Mother‑in‑law laid out several notebooks Father had kept since immigrating. They were not store‑bought notebooks but handmade ones—old calendar pages and the blank backs of advertisements glued together with rice paste, lined carefully by hand. In them, he had recorded every Sunday sermon title, Scripture passage, and weekly attendance numbers from church—without missing a single week for years.
He had also written down each time he completed reading through the entire Bible. The count stopped at thirty‑nine times as of last year. And then there was one notebook filled with his prayers—page after page of tiny, earnest handwriting, each word written with the full sincerity of his soul.
“Almighty and eternal God! You hide Yourself beyond my sight, You dwell beyond my knowledge. Your thoughts are not my thoughts, Your ways are not my ways. Yet You breathed Your Spirit into my life, so that my heart might seek You and my soul might love You…
Though I hesitate in all things and fail in many, Your hand upholds my life. The eternal God is my dwelling place, and Your everlasting arms embrace me…
When I buy something, let me live as though I possess nothing; and when I have nothing, let me live as though I possess everything…
Though I cannot do the good I desire by my own strength, if I do any good, it is because You work within me and give me power…”

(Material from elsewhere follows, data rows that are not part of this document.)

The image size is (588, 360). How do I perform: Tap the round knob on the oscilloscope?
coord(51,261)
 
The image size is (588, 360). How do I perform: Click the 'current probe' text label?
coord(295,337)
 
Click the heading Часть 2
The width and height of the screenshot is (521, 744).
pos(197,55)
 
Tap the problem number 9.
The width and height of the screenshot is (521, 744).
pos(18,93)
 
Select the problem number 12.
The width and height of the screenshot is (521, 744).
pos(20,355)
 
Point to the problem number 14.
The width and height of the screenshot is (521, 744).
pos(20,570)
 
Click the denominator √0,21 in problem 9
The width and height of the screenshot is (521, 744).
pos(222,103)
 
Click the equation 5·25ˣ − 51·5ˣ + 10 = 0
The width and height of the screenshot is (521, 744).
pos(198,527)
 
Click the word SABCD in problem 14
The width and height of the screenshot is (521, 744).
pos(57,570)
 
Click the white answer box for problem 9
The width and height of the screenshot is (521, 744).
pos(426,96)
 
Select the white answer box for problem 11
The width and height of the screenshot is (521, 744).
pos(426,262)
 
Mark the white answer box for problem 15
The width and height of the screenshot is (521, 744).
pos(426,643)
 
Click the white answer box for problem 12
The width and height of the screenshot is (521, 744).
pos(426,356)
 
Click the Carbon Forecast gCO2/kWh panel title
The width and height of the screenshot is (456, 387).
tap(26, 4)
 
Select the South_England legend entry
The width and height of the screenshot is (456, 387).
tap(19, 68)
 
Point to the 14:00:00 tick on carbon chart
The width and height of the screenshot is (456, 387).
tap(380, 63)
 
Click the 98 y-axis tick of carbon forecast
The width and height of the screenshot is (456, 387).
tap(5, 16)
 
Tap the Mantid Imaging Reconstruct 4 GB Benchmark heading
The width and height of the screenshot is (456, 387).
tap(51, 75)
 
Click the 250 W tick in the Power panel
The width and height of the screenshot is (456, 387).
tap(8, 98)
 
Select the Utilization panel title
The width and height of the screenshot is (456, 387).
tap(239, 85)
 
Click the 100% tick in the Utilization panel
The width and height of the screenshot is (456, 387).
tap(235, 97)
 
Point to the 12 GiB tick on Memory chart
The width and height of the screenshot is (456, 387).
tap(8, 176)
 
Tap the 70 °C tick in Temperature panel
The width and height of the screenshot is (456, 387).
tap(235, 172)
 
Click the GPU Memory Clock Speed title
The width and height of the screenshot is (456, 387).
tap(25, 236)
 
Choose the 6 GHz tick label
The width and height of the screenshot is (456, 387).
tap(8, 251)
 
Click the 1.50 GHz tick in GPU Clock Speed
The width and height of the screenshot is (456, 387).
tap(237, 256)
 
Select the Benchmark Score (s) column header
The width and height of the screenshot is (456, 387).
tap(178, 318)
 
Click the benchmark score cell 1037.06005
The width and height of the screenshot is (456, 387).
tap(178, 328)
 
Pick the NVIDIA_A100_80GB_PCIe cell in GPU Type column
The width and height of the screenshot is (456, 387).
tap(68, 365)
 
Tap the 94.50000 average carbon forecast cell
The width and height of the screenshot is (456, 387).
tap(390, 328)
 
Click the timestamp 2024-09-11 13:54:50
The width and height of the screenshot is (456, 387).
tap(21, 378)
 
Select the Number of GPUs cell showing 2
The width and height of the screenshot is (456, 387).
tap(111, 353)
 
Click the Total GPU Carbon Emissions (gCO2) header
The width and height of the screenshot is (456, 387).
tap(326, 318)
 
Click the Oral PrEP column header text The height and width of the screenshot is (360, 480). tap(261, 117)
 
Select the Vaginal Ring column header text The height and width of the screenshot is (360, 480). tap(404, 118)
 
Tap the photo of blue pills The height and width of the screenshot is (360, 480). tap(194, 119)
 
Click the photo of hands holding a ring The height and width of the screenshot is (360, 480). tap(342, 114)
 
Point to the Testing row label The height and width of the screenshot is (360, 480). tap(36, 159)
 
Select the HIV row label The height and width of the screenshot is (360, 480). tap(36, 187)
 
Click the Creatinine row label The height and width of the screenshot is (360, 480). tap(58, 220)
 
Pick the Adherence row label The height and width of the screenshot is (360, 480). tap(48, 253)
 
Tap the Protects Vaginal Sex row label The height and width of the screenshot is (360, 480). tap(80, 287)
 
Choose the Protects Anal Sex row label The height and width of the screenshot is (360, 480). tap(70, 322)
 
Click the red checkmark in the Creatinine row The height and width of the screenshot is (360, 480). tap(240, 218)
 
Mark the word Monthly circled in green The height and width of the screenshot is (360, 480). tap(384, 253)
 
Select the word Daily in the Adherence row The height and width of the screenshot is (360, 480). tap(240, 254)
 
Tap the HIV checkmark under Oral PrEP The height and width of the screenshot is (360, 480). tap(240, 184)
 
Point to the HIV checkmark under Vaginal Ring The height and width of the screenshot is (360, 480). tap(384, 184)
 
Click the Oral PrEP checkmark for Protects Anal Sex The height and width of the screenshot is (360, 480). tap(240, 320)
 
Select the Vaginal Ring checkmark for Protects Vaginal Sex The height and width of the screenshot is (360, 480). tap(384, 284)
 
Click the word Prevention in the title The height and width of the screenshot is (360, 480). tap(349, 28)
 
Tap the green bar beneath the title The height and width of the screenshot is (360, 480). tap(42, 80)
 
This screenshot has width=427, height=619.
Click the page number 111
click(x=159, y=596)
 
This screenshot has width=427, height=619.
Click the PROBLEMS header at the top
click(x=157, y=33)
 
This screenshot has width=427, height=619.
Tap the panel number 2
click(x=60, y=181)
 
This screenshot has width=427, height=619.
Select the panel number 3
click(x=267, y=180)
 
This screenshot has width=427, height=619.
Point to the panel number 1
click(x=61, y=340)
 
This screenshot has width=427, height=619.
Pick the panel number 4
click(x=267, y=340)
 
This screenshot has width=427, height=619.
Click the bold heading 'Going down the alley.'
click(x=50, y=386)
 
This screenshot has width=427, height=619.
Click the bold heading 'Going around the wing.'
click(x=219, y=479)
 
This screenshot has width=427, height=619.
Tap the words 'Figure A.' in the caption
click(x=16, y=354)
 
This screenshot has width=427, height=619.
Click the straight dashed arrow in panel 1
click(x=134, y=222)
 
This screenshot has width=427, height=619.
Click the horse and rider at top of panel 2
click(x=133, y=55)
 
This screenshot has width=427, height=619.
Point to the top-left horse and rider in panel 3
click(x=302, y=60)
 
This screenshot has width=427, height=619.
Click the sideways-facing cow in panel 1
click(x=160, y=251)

We could not tell whether these prayers were his own compositions or copied from somewhere. But what mattered was this: every day, Father wrestled spiritually through these long prayers, drawing closer to the Lord with each passing day of his life.
Ironically, during his lifetime, Mother often scolded him for not praying enough or not reading the Bible diligently. Yet now we discovered that, with a childlike purity of heart, he had quietly tended his soul—meditating, praying, and keeping his inner life sharp and sincere. Only now did his children and grandchildren understand and give thanks.
As the family discussed how to preserve his belongings, they decided that I should keep Father’s prayer notebook. I accepted it with deep gratitude.
People leave many things behind when they depart this world. And through those traces, they remain forever in the hearts of those who loved them. While Father‑in‑law was alive, I never truly understood him. But now, at last, I feel I know him—and I find myself wanting to walk the pilgrim path he walked, without shame.
The precious prayers he left behind come to me like a fragrant breeze at my window, drawing my heart closer again and again.